The federal agents included allegations of child abuse in their warrant application because they knew the judge considering the application would grant it if those allegations were there. Never mind that it is not within the jurisdiction of the federal government, they couldn't be bothered with (and apparently neither could the federal judge) with such trivial things as having no jurisdiction. Never mind that the allegations had already been investigated by the state of Texas and found to be UNFOUNDED (the investigating officer even said "I don't like them or what they're doing but there is no abuse going on"). Never mind that the source of the allegations was a disgrunteled former spouse who was in the midst of a custody fight after abandoning her children when she left the church.
Then there are the weapons allegations.
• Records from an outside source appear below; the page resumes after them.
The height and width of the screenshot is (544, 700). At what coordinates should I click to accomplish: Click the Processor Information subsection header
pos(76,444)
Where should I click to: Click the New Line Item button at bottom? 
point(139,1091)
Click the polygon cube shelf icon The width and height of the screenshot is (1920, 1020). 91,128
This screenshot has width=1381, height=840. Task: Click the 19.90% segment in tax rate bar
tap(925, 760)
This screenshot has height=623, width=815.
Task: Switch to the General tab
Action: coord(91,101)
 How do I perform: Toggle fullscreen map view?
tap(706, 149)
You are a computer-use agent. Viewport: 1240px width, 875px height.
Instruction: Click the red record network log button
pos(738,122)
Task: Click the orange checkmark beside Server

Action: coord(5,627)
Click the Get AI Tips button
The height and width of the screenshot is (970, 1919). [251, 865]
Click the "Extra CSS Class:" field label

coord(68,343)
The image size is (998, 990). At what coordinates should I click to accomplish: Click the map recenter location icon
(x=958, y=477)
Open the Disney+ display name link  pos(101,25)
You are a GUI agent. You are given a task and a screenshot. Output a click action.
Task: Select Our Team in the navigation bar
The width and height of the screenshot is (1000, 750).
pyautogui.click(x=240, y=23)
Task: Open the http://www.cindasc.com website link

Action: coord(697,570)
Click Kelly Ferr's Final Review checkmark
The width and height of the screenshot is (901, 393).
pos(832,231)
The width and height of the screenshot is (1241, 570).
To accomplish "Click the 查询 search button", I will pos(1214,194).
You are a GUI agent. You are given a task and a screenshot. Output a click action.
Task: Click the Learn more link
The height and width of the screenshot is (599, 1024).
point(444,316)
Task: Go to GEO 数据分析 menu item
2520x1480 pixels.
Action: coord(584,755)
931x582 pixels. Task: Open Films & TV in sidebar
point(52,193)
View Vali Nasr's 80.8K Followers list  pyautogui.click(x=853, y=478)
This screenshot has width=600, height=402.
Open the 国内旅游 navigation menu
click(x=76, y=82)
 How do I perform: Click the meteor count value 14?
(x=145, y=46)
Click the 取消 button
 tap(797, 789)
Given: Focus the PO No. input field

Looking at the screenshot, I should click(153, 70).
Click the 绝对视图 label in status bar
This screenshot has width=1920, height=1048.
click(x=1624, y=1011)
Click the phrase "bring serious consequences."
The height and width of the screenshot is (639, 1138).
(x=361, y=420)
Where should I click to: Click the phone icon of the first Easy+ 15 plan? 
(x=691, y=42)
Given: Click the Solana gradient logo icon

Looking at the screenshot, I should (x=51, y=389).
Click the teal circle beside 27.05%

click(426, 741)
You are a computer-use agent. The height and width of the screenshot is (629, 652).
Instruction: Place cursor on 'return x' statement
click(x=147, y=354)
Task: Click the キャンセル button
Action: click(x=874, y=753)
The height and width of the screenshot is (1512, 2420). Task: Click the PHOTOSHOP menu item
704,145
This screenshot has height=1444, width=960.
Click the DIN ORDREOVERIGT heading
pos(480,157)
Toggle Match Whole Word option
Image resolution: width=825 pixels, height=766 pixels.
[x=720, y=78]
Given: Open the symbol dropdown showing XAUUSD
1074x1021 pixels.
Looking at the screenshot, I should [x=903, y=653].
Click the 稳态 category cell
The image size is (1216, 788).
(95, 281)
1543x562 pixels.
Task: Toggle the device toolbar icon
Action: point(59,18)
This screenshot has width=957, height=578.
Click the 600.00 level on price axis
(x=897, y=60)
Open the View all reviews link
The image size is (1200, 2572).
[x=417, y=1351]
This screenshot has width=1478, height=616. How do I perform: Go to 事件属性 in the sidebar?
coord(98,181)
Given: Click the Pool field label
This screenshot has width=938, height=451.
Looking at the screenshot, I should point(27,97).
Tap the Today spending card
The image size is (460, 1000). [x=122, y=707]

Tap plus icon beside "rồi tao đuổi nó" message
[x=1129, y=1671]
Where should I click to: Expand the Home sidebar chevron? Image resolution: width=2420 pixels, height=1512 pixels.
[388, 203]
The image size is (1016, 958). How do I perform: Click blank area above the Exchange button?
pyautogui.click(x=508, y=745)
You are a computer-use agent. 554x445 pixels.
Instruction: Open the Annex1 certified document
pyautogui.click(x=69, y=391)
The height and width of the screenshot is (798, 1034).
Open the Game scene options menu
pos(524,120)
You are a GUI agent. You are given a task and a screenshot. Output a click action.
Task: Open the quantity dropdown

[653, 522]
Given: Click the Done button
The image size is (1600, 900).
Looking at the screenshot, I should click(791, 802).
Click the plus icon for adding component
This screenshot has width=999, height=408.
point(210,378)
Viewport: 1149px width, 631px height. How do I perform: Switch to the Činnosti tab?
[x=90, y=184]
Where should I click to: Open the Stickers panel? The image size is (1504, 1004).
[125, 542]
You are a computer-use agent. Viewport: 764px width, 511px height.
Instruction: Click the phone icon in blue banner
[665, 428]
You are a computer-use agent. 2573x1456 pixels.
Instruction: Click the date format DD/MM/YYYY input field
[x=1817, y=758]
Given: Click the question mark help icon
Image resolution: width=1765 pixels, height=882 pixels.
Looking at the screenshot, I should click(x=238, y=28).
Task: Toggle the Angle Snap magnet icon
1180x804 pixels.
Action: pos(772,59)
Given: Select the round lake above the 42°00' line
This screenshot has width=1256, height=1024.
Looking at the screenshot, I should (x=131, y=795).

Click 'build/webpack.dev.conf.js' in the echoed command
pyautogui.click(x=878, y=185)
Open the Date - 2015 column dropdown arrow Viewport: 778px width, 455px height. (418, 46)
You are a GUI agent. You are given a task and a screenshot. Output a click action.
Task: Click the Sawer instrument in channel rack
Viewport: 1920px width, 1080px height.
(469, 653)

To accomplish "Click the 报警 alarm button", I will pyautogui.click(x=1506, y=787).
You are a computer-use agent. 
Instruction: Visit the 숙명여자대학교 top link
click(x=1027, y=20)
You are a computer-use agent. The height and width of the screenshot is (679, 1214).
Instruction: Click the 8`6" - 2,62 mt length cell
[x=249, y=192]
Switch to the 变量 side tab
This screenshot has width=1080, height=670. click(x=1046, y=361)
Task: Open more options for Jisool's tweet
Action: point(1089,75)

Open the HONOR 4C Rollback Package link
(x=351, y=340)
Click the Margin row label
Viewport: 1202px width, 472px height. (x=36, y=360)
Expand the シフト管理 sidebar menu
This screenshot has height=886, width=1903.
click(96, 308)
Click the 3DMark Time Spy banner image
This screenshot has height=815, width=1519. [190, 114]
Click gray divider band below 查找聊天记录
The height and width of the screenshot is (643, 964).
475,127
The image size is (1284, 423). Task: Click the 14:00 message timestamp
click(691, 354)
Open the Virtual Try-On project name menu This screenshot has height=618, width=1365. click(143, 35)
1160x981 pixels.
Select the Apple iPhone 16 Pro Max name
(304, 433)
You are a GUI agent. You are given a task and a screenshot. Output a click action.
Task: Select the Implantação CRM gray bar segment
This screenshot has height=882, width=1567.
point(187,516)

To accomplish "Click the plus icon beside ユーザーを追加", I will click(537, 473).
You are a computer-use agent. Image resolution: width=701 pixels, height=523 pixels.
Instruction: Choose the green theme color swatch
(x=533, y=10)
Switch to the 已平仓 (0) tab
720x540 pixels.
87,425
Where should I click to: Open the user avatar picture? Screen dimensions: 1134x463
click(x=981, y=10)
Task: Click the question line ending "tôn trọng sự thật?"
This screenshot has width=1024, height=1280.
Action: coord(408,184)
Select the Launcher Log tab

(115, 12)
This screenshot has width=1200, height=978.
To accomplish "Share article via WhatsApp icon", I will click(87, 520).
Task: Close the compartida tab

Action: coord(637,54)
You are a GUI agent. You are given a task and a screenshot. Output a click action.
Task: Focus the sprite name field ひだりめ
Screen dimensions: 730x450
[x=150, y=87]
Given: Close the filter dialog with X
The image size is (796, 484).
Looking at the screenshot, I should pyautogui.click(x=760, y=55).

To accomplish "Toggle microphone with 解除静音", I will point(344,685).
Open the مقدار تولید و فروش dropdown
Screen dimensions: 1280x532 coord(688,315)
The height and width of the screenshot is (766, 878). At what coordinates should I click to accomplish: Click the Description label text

The Davidians had fewer weapons per adult than the AVERAGE Texas household....hardly "stockpiling" weapons. They also had federally issued firearms DEALER licenses under which they operated a legitimate and legal firearms business. The supposed "conversion kits" to convert AR15's to full auto were actually CLEANING KITS and the part number of the orders for them confirms that. The "grenades" they were buying were dummy bodies which, as part of their firearms business, they made a souvenier of. They were completely legal to own, possess, sell, etc.
So, the judge before whom all this defective "evidence" was brought rubber stamped the warrant with a very hefty dose of "to protect the children" I'm sure.
OOOPS THOUGH....it was NOT a "no knock" warrant, yet the BATF showed up in cattle cars with military arms and tactics to make an ASSAULT upon law abiding citizens. And they screwed up, from the get go, resulting in the fratricide (that's shooting their own guys) that occured during the initial assault.
And then it got even more stupid.
RUBBER STAMP, that's all a judge does with a warrant any more.